A decisão de instaurar uma apuração ocorreu após a repercussão negativa do caso nas redes sociais. Nesta semana, comissões da Ordem dos Advogados do Brasil (OAB) manifestaram-se contrárias ao tratamento dado a Eduarda, de 26 anos.
A Seccional da OAB em Rondônia afirmou que tomou conhecimento do fato na última terça-feira (30). Segundo o órgão, servidores do TJ-RO tentaram impedir a entrada da advogada nas dependências do Tribunal em razão da roupa.
No entanto, a OAB esclarece que, mesmo os funcionários agindo com base em um código de vestimenta, previsto em instrução normativa, a ação causou constrangimento público à advogada.
Barramento
Segundo a OAB-RO, o caso aconteceu na última sexta-feira (26) logo no início do expediente, com o local cheio de pessoas que presenciaram o "imenso desconforto à advogada". O órgão afirma, ainda, que a ação gerou "olhares maldosos e comentários", constrangendo a profissional.
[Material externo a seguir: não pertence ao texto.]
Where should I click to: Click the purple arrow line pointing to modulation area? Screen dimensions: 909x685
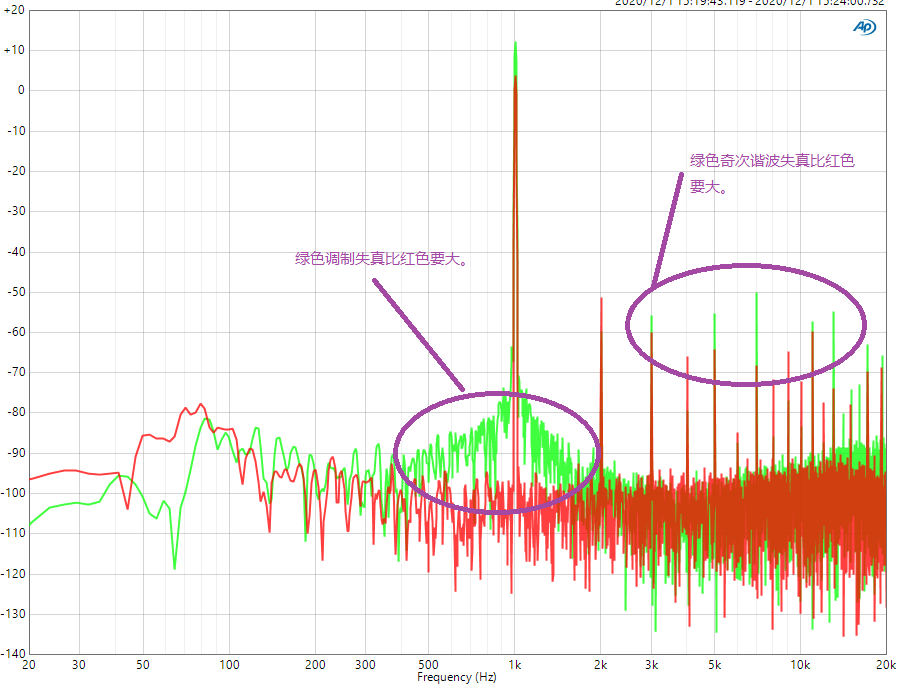coord(419,335)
Para contestar a atitude dos funcionários do TJ-RO, a OAB ressaltou, em nota publicada em seu site, que "a vestimenta profissional da advocacia feminina não tem por padrão o uso de terno e gravata nem nada similar, cabendo somente a OAB esta normativa". O órgão completa a defesa afirmando que qualquer outra imposição normativa configura "violação da independência funcional do advogado".
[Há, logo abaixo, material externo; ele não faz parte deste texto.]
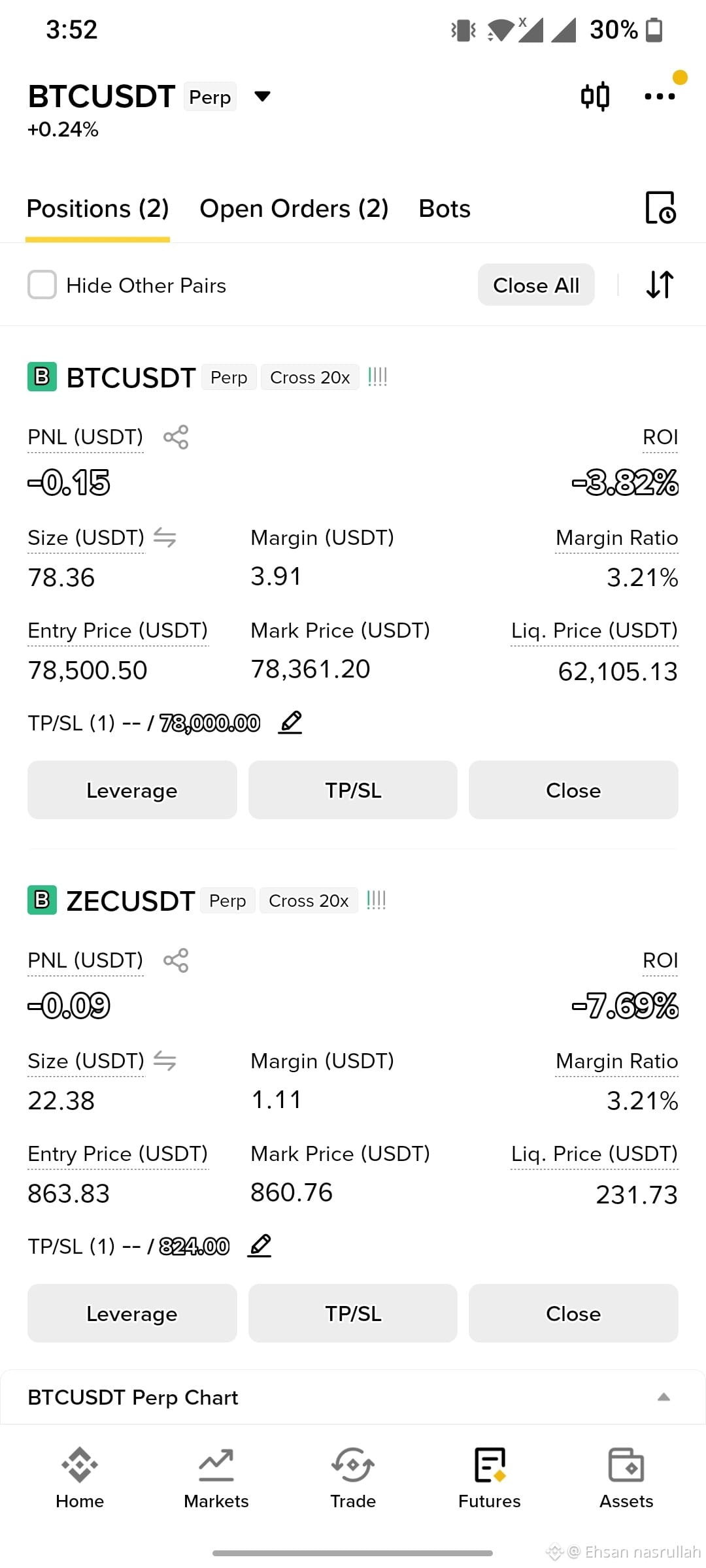Toggle ZECUSDT size unit swap arrows
Viewport: 706px width, 1568px height.
click(165, 1061)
A OAB cita que a Instrução n. 14/2017, que trata do controle de acesso às unidades do Poder Judiciário em Rondônia, não pode ser usada como justificativa para a atitude dos profissionais. A Ordem afirma, ainda, que é de sua competência disciplinar questões de vestimenta em espaço forense, conforme previsto no Conselho Nacional de Justiça (CNJ).
Por fim, a OAB-RO afirma que, não apenas a advogada, mas toda mulher, enquanto cidadã, têm o direito de "se vestir livremente sem se sentir em perigo ou ter seus direitos mitigados em razão de suas escolhas de vestimenta".
Sobre providências, a OAB Rondônia afirma que irá reforçar ao TJ-RO um Pedido de Providências (PP) propondo revisões nas vistorias que resultam em situações vexatórias e abusivas pelas quais as mulheres e advogadas passam diariamente nas unidades judiciárias do estado.